Text under study:
The following data will be registered:

Prerandomisation and baseline characteristics

Demographic data (age, height, weight, gender and body mass index); American Society of Anesthesiologists physical status; comorbidities (hypertension: Y/N, diabetes mellitus: Y/N, active smoking: Y/N, alcohol abuse: Y/N, malnutrition: Y/N and chronic use of corticosteroid: Y/N); cancer: Y/N; preoperative chemotherapy or radiotherapy: Y/N; preoperative nutritional support: Y/N; preoperative mechanical bowel preparation: Y/N; and results of blood samples (standard lab values).

At randomisation

Type of surgical procedure (laparoscopy: Y/N and open laparotomy: Y/N) (stratification variable) and antiseptic skin preparation (chlorhexidine–alcohol solution: Y/N, povidione-iodine alcoholic solution: Y/N) (stratification variable).

Intraoperative data

Date and hour of trial medication (ornidazole or placebo) administration; date and hour of intravenous antimicrobial prophylaxis; need for additional dose of antibiotic doses: Y/N; type of surgery (colonic: Y/N and rectal: Y/N); type of surgical procedure if modified (conversion from laparoscopy to open): Y/N; stoma (Y/N and type); type of anastomosis (mechanical: Y/N and manual: Y/N); duration of surgery; surgical complication: Y/N; anaesthetic data (type of anaesthesia (epidural analgesia: Y/N, inhaled anaesthetic: Y/N, intravenous anaesthetic: Y/N and nitrous oxide: Y/N)), type (sufentanil: Y/N and remifentanil: Y/N) and dose of opioids, intravenous lidocaine: Y/N, corticosteroids (Y/N and type), type (crystalloids and colloids) and volume of fluids, total volume of blood losses, total number of blood products, stroke volume and/or cardiac output monitoring: Y/N and temperature monitoring: Y/N and inspired oxygen concentration (inspired oxygen fraction (FiO₂)).

Postoperative data (until hospital discharge)

Patients will be assessed once daily during the entire hospital stay (until hospital discharge) and at the time of follow-up evaluation (30 days after surgery). In case of patient’s discharge from hospital prior to day 30 after surgery, trial or clinical research staff members will call the patients, using a dedicated questionnaire (online supplementary file 3), once a week during the 30-day follow-up period and will arrange for prompt clinical evaluation in case of suspected infection. Whenever infection will be suspected or diagnosed, site investigators unaware of the patients’ group assignments will assess the seriousness of all events, and all clinically relevant microbiological samples will be cultured.

Supplied records:
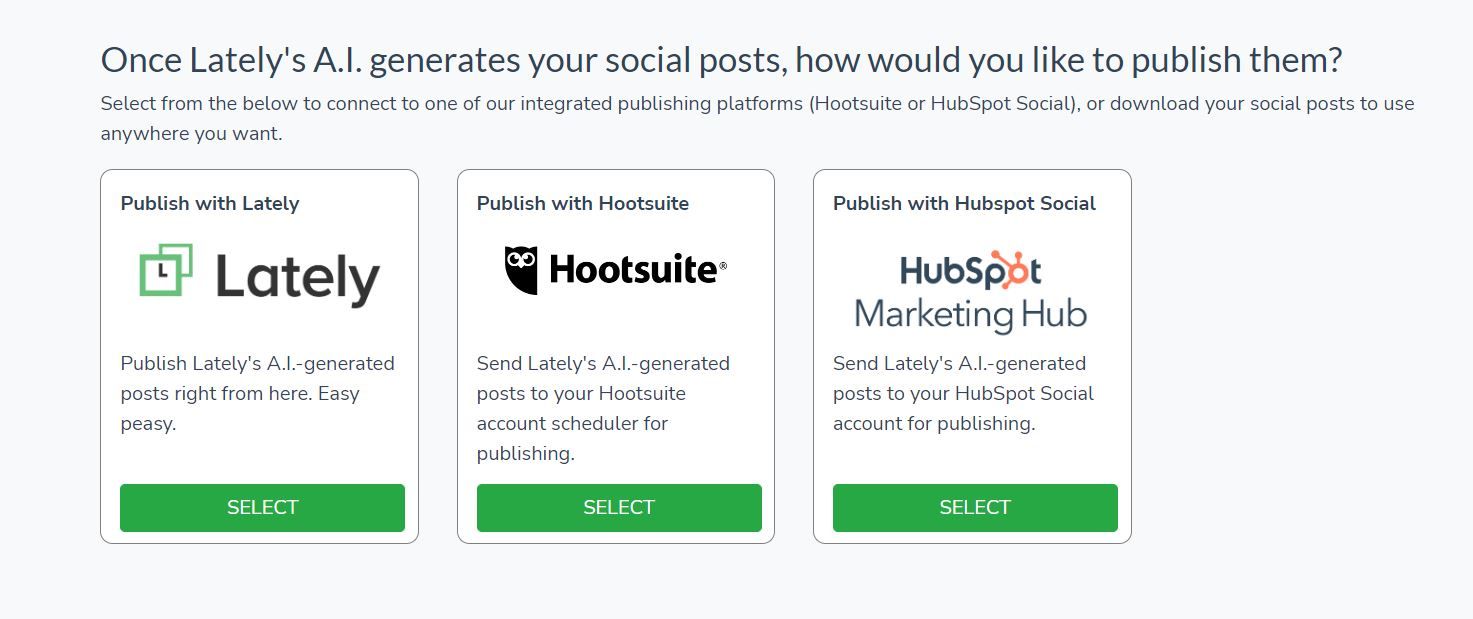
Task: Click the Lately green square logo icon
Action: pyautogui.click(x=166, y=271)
---
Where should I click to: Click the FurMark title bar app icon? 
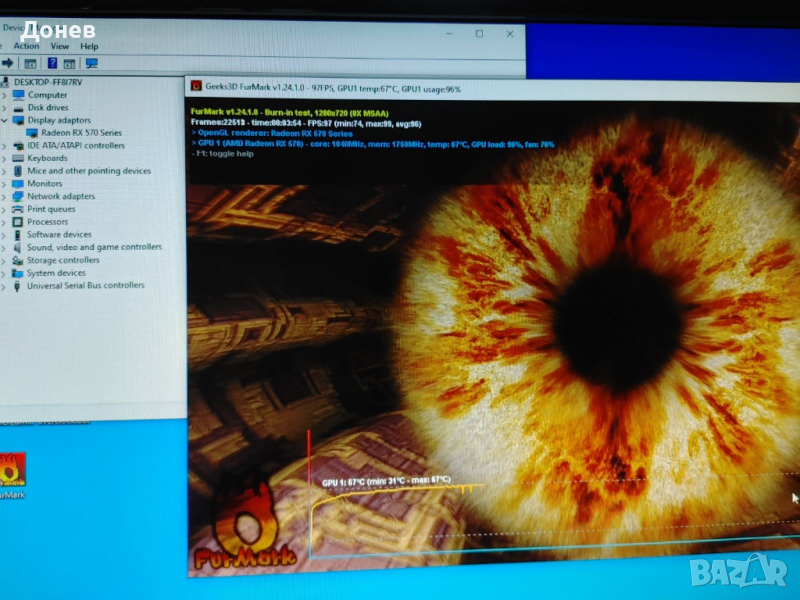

Task item A:
In the protocol text, why would trial or clinical research staff phone a patient once a week, and what do they arrange if infection is suspected? Answer in one to three sentences.
Task item B:
According to the protocol text, how often are patients assessed during their hospital stay?
Task item C:
Please list every comorbidity that the protocol text records with a Y/N entry among the baseline characteristics.

Written response A:
The weekly calls are made when a patient is discharged from hospital before day 30 after surgery, so that the patient is still followed through the 30-day follow-up period. If an infection is suspected, the staff arrange a prompt clinical evaluation.

Written response B:
Once daily.

Written response C:
- Hypertension
- Diabetes mellitus
- Active smoking
- Alcohol abuse
- Malnutrition
- Chronic use of corticosteroid